Paul Graetz, der als Oberstleutnant in Deutsch-Ostafrika »meist in weißer Uniform auf dem Ze­bra« herumritt, wie Spiegel Online berichtete, verließ um das Jahr 1905 seine Truppen, um abenteuerliche Reisen quer durch Afrika zu unternehmen, eine mit dem Auto und eine mit dem Motorboot. Vor ziemlich genau 100 Jahren tuckerte der 1875 bei Zittau in der Oberlausitz geborene Graetz in jenem auf der Briefmarke abgebildeten, eigens aus dem Deutschen Reich herbeigeschifften Geländewagen als erster Mensch von Daressalam im heutigen Tansania bis nach Swakopmund im heutigen Namibia, damals Deutsch-Südwestafrika. Er wollte nach eigenen Angaben »das Automobil als Lasten- und Personentransportmittel in Afrika, speziell in Deutsch-Ostafrika, auf seine Verwendbarkeit im schwarzen Erdteil erproben und später dort einführen«. 630 Tage dauerte der Spaß. Eingeborene halfen bei Schwierigkeiten »für ein paar Glasperlen« (NDR).

Carsten Möhles Reiseunternehmen »Bwana Tucke-Tucke« hat seinen Hauptsitz in Windhoek, Namibia. Er gibt mit seiner eher legeren, sandfarbenen Outdoorbekleidung inmitten der überwiegend seriös angezogenen älteren Herren ein authentisches Bild ab. Den Namen seines Unternehmens entlehnte er der Bezeichnung, die die Afrikaner und Afrikanerinnen ­Graetz und seinem lauten Gefährt gaben, dem aus Gewichtsgründen ein schalldämpfender Auspuff fehlte. Schließlich galt es ja, erst noch zu konstruierende Hängebrücken zu überqueren, unter denen sich die Krokodile nur so tummelten.
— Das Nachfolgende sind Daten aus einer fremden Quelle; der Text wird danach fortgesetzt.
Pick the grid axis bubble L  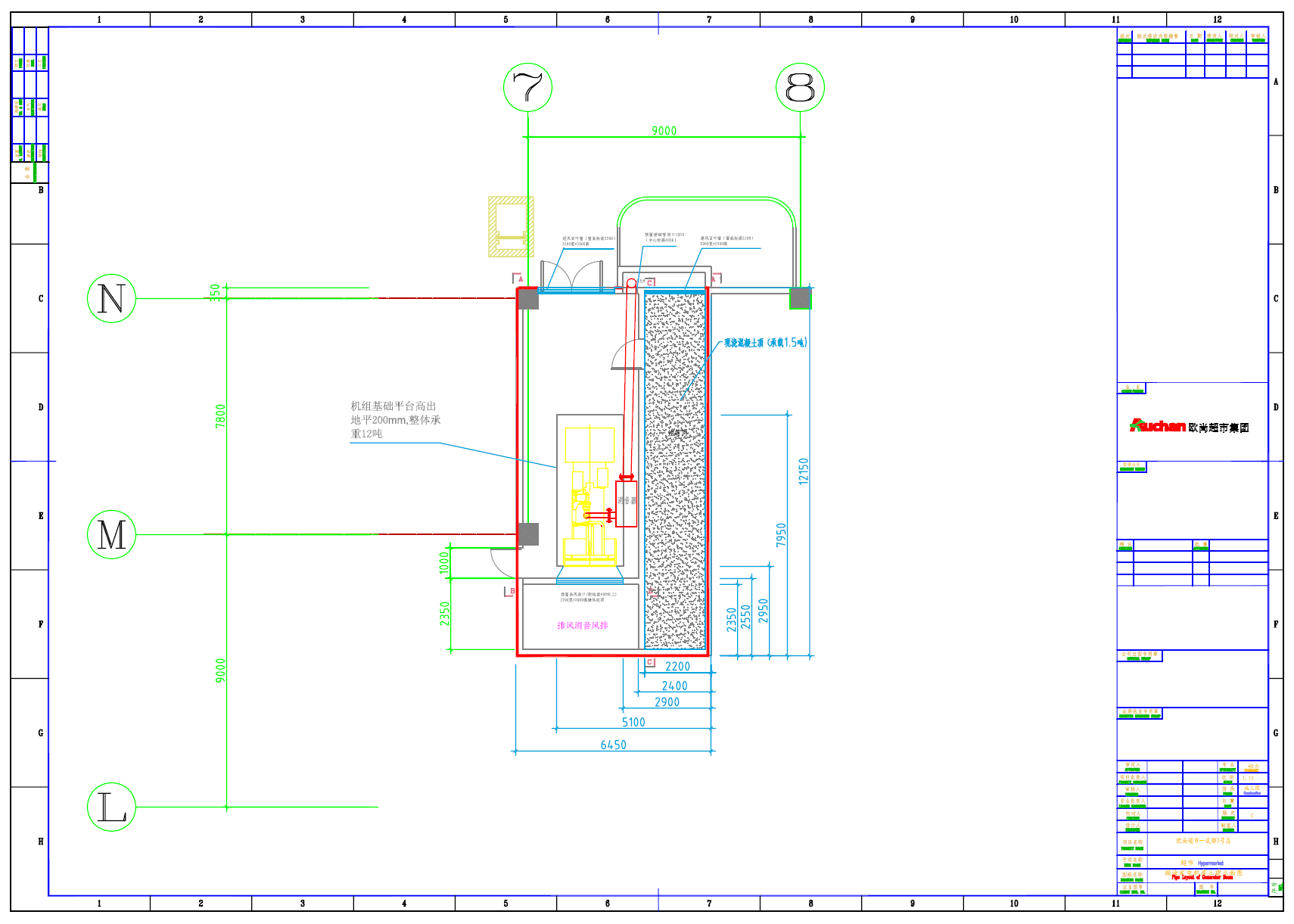pyautogui.click(x=111, y=807)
Für Abenteuer ist also gesorgt an diesem Abend, da darf das sicher nicht ganz ungebildete Publikum auch mal schmunzeln, wenn der Redner zweimal nicht um das böse N-Wort herumkommt, es aber mit betont weichem und lang gezogenem »sch« statt des »g« gekonnt ironisch abzuschwächen versteht. Man ist unter sich, da geht so was.
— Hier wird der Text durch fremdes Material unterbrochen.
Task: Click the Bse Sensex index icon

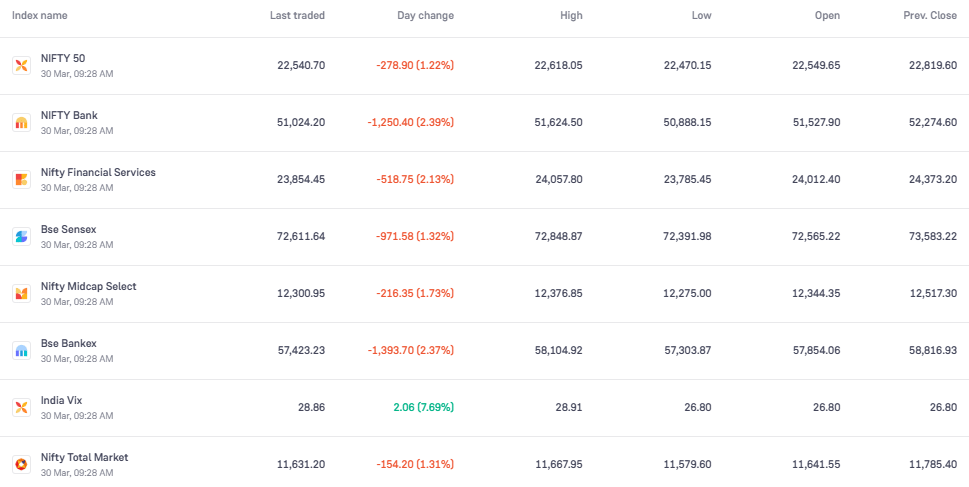Action: point(21,237)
Aber ganz leicht scheint man es Möhle, der wie der Vertreter der Deutsch-Namibischen Gesellschaft die meiste Zeit des Jahres in Namibia lebt, im angeblich so sehr um die Aufarbeitung seiner Vergangenheit bemühten Deutschland nicht zu machen. Da kommt auch schon die Nachfrage, wie denn die dunkelhäutige Bevölkerungsmehrheit des südwestafrikanischen Landes auf die von ihm initiierte Briefmarke reagiere. Seine Antwort lautet, dass die Marke ein absoluter Verkaufsschlager sei und die begeisterte Rede des schwarzen Post­angestellten unmöglich in Deutschland wiedergegeben werden könne. Die Bücher von Graetz, in denen er seine Reisen verewigte, seien im Vergleich zu denen seiner Zeitgenossen »harmlos« – was auch immer das genau heißen mag und was hier offenbar sowieso kaum jemanden interessiert, im Gegensatz zu den technischen Daten des aufregenden Gefährts. Und außerdem gebe es auf der Marke ja den schwarzen Koch zu sehen, auf den Graetz so große Stücke gehalten habe.
Wie die Meinungsbildung in einem Land wie Namibia vonstatten geht, wo die Deutschen zur Zeit von Graetz’ Reisen einen Völkermord verübten und wo auch heute noch die weißen Deutschstämmigen neben einer kleinen, nachkolonialen schwarzen Oberschicht den höchsten Lebensstandard pflegen, sagt Möhle nicht.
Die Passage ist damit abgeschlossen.